▶ Travail demandé:
1. Indiquez si chacune des affirmations suivantes concorde avec le texte sur la presse musicale, en répondant par oui ou par non et en citant les mots décisifs : (a) les magazines sont rangés dans une seule pièce de la maison ; (b) Rock and Folk figure parmi les titres mentionnés ; (c) les magazines n'ont été lus qu'une seule fois.
2. Rédigez la suite du texte sur la presse musicale, en commençant après sa dernière phrase.

▶ Section du texte:
27.11.12

ROCK AROUND THE MYTHO

Les fines gâchettes ont du mal à rater la cible & les trop tendres s'acoquinent avec des princesses...


Il y en a des piles éparpillées dans toute la baraque, assez pour constituer un chapelet en kevlar de motifs de divorce. Et me prier de faire un peu de rangement reviendrait à demander à Jérémy Toulalan de gagner le Ballon d'Or, je voudrais bien mais mon gène du ménage flirte avec la zone de relégation en CFA2... Y en a partout, des années de presse musicale entassées comme on peut dans les recoins ou planquées sous les tapis. De Rolling Stone aux Inrocks en passant par Rock and Folk, des magazines froissés, cornés, lus et relus jusqu'à la dernière critique de vieux vinyle réédité, un bain bouillant d'électricité plein de tout ce qui a pu se tramer dans tous les studios de la planète.

[Lignes sur l'emplacement des cibles]
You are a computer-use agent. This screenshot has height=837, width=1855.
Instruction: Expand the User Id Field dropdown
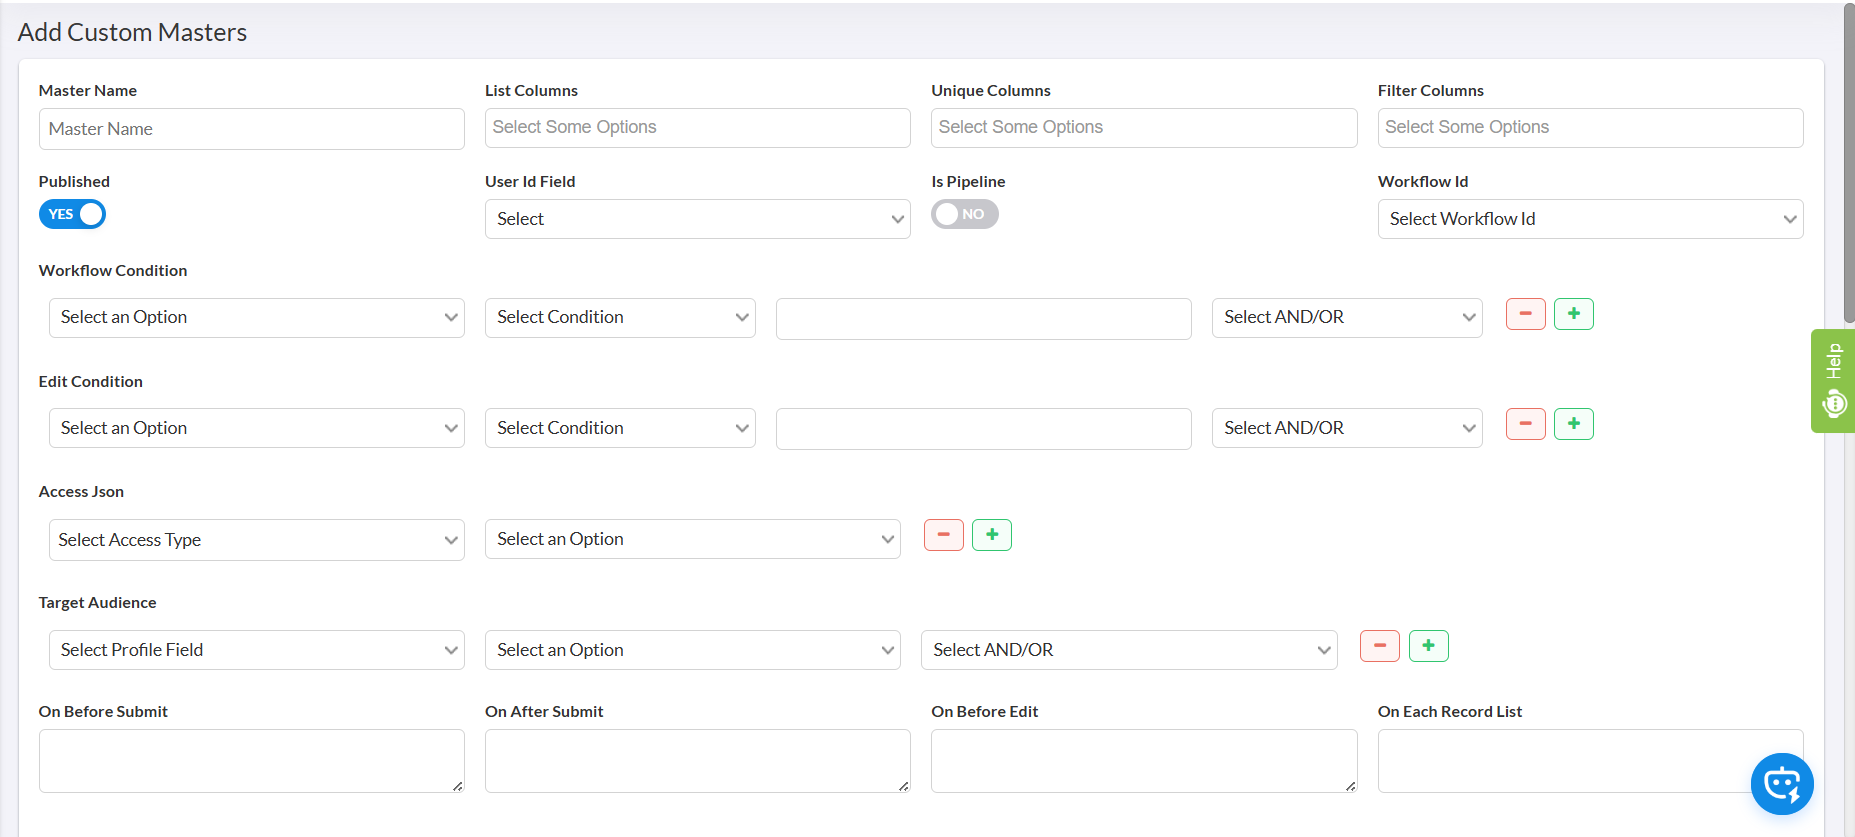tap(697, 219)
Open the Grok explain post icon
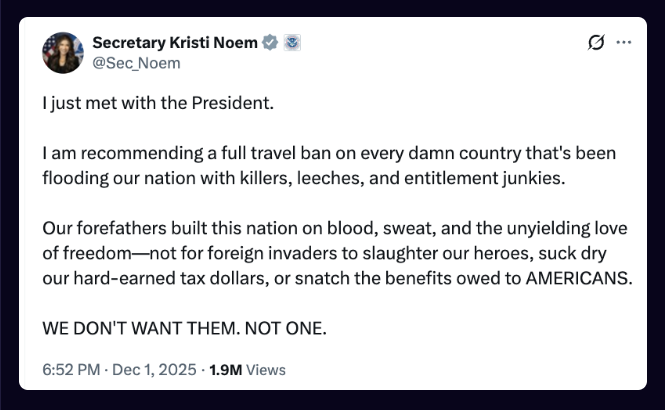Screen dimensions: 665x410 tap(597, 42)
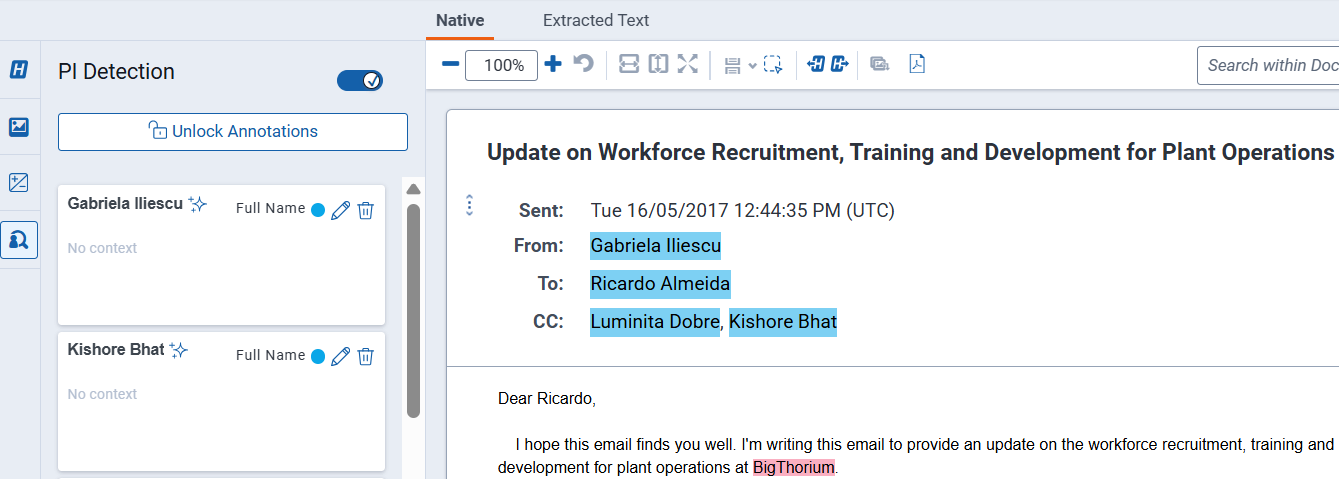Viewport: 1339px width, 479px height.
Task: Delete the Kishore Bhat annotation
Action: click(x=366, y=356)
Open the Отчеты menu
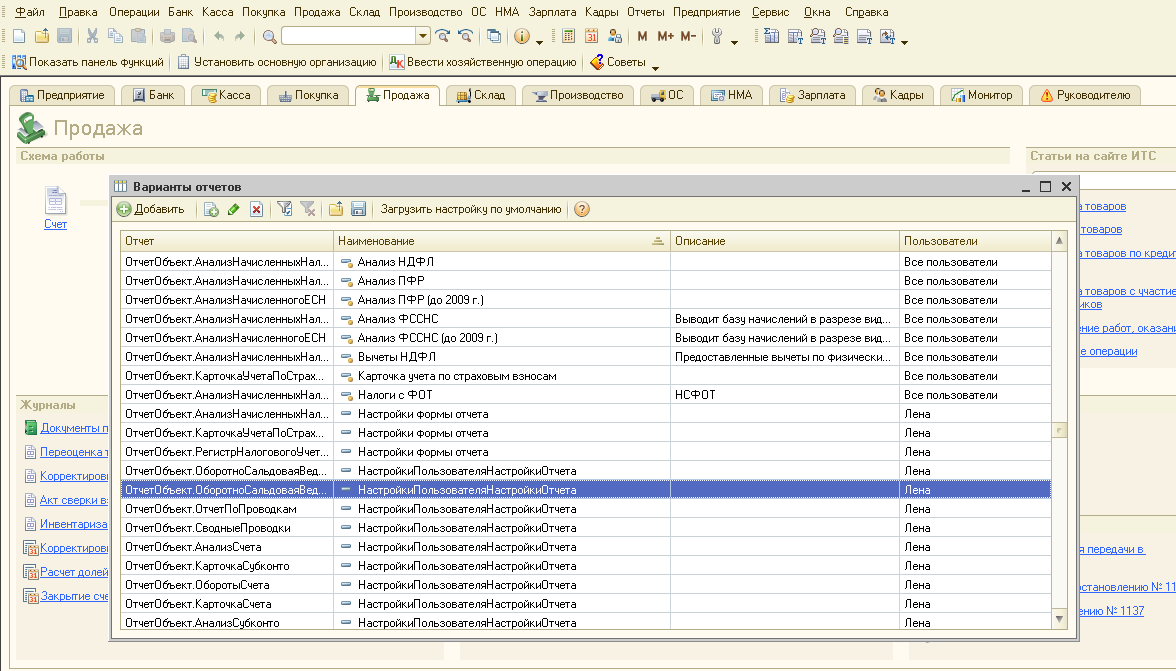The width and height of the screenshot is (1176, 671). coord(646,12)
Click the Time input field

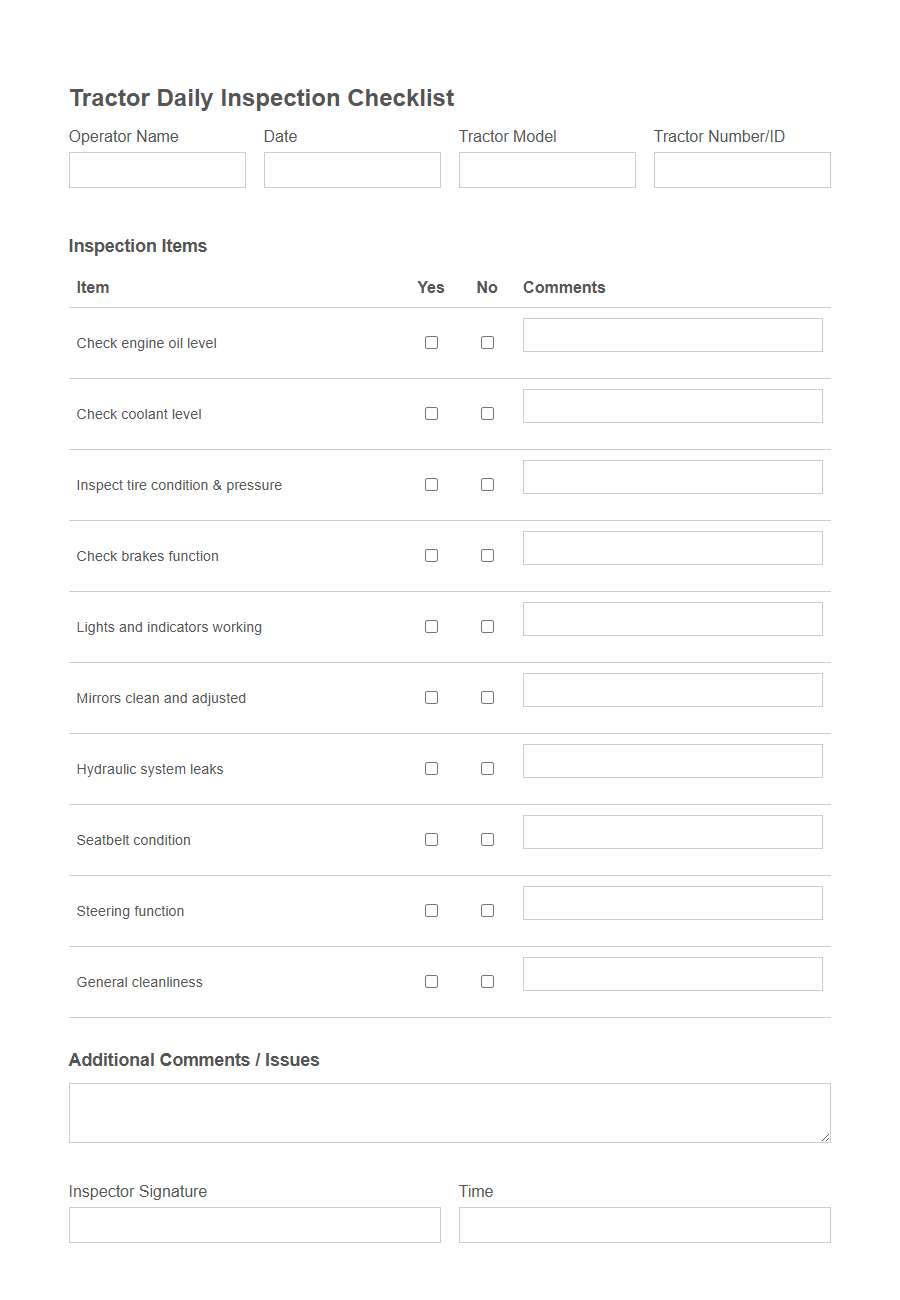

▶ Réponses rédigées:
1.
(a) Non : « Il y en a des piles éparpillées dans toute la baraque ».
(b) Oui : « De Rolling Stone aux Inrocks en passant par Rock and Folk ».
(c) Non : « lus et relus jusqu'à la dernière critique de vieux vinyle réédité ».

2.
Parmi ces pages, régulièrement, des interviews de grands noms de la gamme ou d'obscurs nouveau-nés abandonnés encore gluants sur le bord de la route pop-rock. Un panier grouillant de héros du décibel élargi à la gonflette, de songwriters avec une anecdote à raconter sur chaque jour de leur existence, de vieux chanteurs de groupes mythiques qui déblatèrent ivres morts sur des conneries en les faisant sonner comme si c'était des extraits de la Bible, et j'en passe. Et quelque part dans la discussion, chacun a droit à la question « quel est le premier disque que vous avez acheté ? » et c'est toujours extrêmement intéressant de voir à quel point les génies ont du génie très précoce. Ils ont tous eu la présence d'esprit d'acheter un truc qui la pète avant même de savoir marcher bien droit. Pour un peu ça donnerait l'impression que tu ne peux pas vendre le moindre CD si tu t'es rendu coupable d'un achat honteux dans ta jeunesse.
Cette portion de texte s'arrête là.